- WW I Memoirs & Romances By Women
The title of Jane Potter's study of WW I memoirs and romances by women takes its impetus from a patriotic 1914 song Boys in Khaki, Boys in Blue, in which the lyrics "sing in praise of Britain's boys" and express the confidence that "Lads, we know you'll do your duty." Potter sings in praise not only of the combat duty of several lesser-known women writers who served in the Great War as nurses, and who published accounts of that experience in the years between 1914 and 1918, but also of those female romance writers who served their country through the reinforcement of patriotic values and stereotypes. While making no claim for the literary achievements of these women, Potter resurrects them from the obscurity into which they have largely fallen and features them as important participants in, and exemplars of, the war effort.
As Potter notes in her introduction, the Great War has come to be commonly viewed through such literary lenses as the modernist poetry of Wilfred Owen and Siegfried Sassoon or the memoirs of Vera Brittain, Edmund Blunden, and Robert Graves. But there are numerous female authors, now largely forgotten, whose writings were very popular during the war period in great part because they served the dual and seemingly contradictory purposes of support for and escape from the conflict. Potter has selected a few unfamiliar texts for close analysis—literature that is "less elite" (as she politely puts it) than that commonly studied in the classroom. Through analysis of these works she demonstrates how their authors, all of them middle-class women, both incorporated and promulgated majority opinions about duty, gender, race and class.

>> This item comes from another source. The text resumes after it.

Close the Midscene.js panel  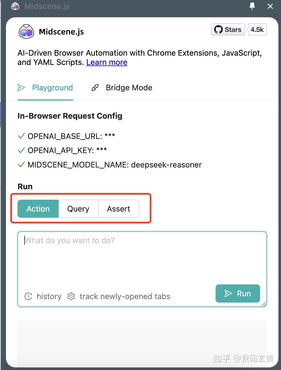click(270, 6)
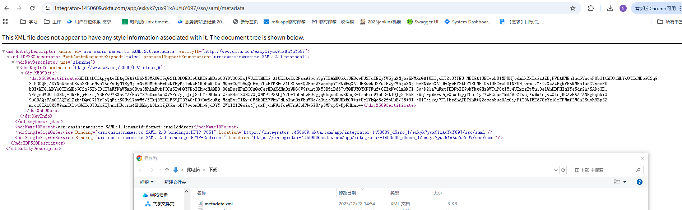Click the purple N profile avatar
The width and height of the screenshot is (682, 210).
623,8
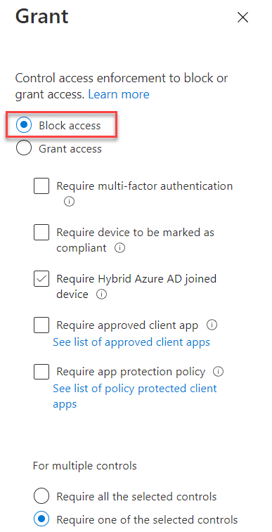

Potter begins her study with a chapter on the Boer War of 1899–1902, and the years leading up to 1914, in order to set the popular works of WW I in their historical context. The main subjects of her study were, after all, conversant with the periodicals for youth that conveyed the manly, imperialist values of the late-Victorian era at the same time as—under the influence of the New Woman movement—they depicted "plucky" girls on complementary yet appropriate (i.e., feminine) adventures of their own. In real life, women during the Boer War were relegated to such conventional work as knitting for soldiers or caring for widows and orphans, whereas in the next British War, women could engage in "official" war work as nurses, ambulance drivers, or munitions [End Page 118] workers. Potter discusses the important differences as well as commonalities between the literatures of the two periods. The critical aspects of popular fiction of the Boer War that had "tremendous staying power" were an acceptance of the need for war and the nobility of sacrifice to it.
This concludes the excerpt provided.